本發明屬于生物,涉及一種高產l-色氨酸的基因工程菌株及其構建方法和應用。
背景技術:
1、l-色氨酸作為一種必需氨基酸,在醫藥、食品和飼料工業中需求巨大。微生物發酵法是生產l-色氨酸的主流方式,其中大腸桿菌因其遺傳背景清晰、易于操作,成為重要的工程化宿主菌。
2、為提高產量,傳統的代謝工程策略主要集中在直接強化l-色氨酸的合成途徑本身,例如過表達trp操縱子基因、解除反饋抑制等。然而,l-色氨酸的合成高度依賴于前體物質的供應,特別是分支酸和谷氨酸。其中,谷氨酸作為連接碳氮代謝的核心分子,是色氨酸合成中吲哚環氮原子的直接供體,其胞內濃度常常成為限制產量的瓶頸。

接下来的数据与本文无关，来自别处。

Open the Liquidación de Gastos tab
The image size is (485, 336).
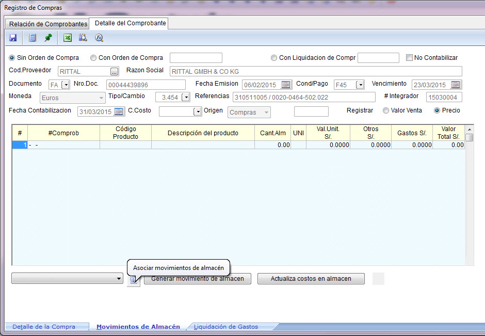tap(226, 327)
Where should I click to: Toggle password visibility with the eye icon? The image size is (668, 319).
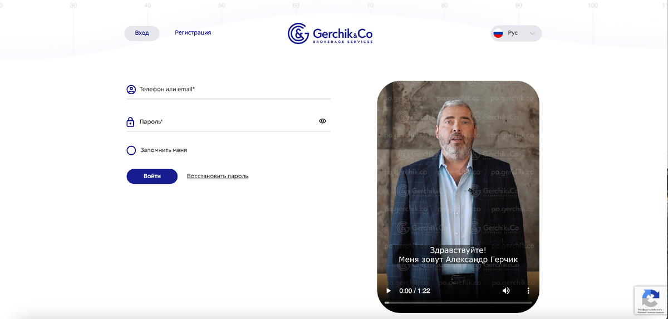tap(322, 121)
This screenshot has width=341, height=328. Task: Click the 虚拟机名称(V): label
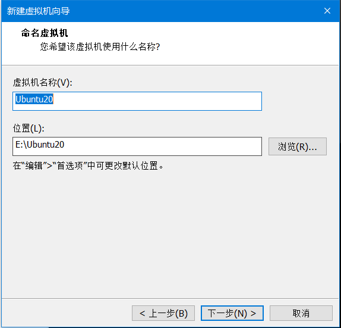point(42,83)

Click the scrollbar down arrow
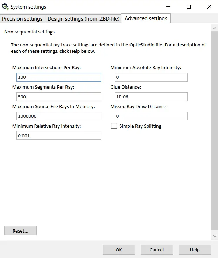215,236
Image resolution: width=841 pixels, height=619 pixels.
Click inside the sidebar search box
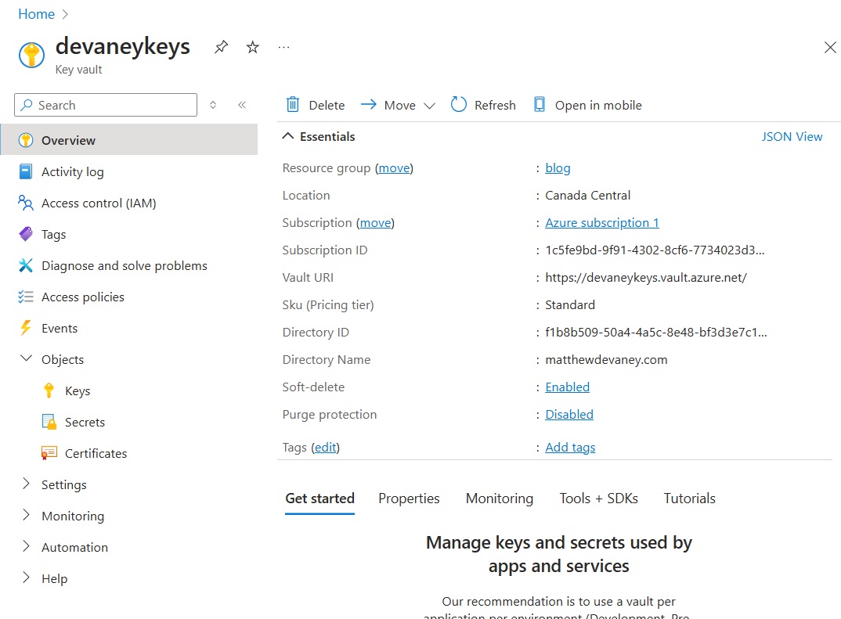105,104

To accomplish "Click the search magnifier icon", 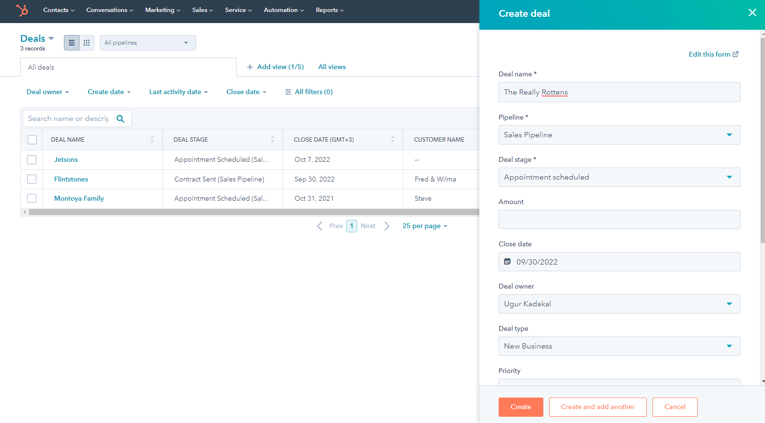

3、近年來,研究逐漸從直接途徑改造轉向對全局調控因子的挖掘。例如,鞭毛合成主控因子flhd被發現具有超越其原本功能的全局調控作用。flhd基因的缺失會導致大腸桿菌產色氨酸能力下降,其機理可能與flhdc復合物抑制谷氨酸外排,從而影響胞內谷氨酸池有關。另一方面,琥珀酸半醛脫氫酶(gabd)催化琥珀酸半醛生成琥珀酸,同時產生nadph。該反應不僅補充了合成所需的還原力,其產物琥珀酸進入tca循環后,亦可增加α-酮戊二酸及下游谷氨酸的生成。

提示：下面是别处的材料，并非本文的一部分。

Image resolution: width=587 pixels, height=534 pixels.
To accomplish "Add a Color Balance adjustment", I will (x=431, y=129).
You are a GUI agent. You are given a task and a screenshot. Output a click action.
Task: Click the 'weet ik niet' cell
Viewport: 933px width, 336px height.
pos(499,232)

4、盡管flhd和gabd這兩個基因各自被認識到可能通過影響谷氨酸代謝間接關聯色氨酸合成,但現有技術中尚存在明顯空白:第一,尚未有研究報道通過對flhd或gabd基因本身進行特定的功能獲得性點突變(而非敲除或過表達)來精確調控這一代謝網絡;第二,更未有研究揭示這兩個分屬不同調控層級的基因之間是否存在協同效應,能否通過組合突變實現對l-色氨酸產量瓶頸的協同突破。
5、因此,開發一種基于關鍵調控節點協同改造的菌株構建策略,以更高效地提升前體供應和代謝流,對于突破現有l-色氨酸生產菌株的性能瓶頸具有重要價值。
技術實現思路
1、針對現有技術的不足和實際需求,本發明提供一種高產l-色氨酸的基因工程菌株及其構建方法和應用,通過引入突變flhd基因,同時結合gabd突變基因對大腸桿菌進行改造,共同提升細胞內谷氨酸這一前體物質的含量,顯著提升了l-色氨酸的產量,為l-色氨酸的工業化生產提供了新的思路。
2、為達到此發明目的,本發明采用以下技術方案:
3、第一方面,本發明提供了一種高產l-色氨酸的基因工程菌株,所述基因工程菌株表達突變型flhd蛋白和/或突變型gabd蛋白;
4、所述突變型flhd蛋白第84位氨基酸為苯丙氨酸;
5、所述突變型gabd蛋白第130位氨基酸為脯氨酸。
6、本發明通過在微生物中引入突變型flhd基因和/或突變型gabd基因來提升其l-色氨酸產量,其中所述突變型flhd基因使其編碼蛋白的第84位氨基酸變為苯丙氨酸(f),所述突變型gabd基因使其編碼蛋白的第130位氨基酸變為脯氨酸(p)。在大腸桿菌中同時引入突變型flhd基因使其編碼蛋白v84f和突變型gabd基因使其編碼蛋白t130p的雙突變,可使l-色氨酸產量較原始菌株提高約21.9%。
7、優選地,所述突變型flhd蛋白的氨基酸序列包括如seq?id?no.3所示的序列。
8、優選地,所述突變型gabd蛋白的氨基酸序列包括如seq?id?no.4所示的序列。
9、本發明中氨基酸的突變其中包括一個或幾個氨基酸殘基的取代、缺失、插入、添加或倒位,其中包括誘變、pcr定點突變法、和/或同源重組等方法中的至少一種,并且最終所修飾的序列與flhd基因編碼蛋白和gabd基因編碼蛋白的氨基酸序列有不少于90%的同源性,都在本發明的保護范圍內。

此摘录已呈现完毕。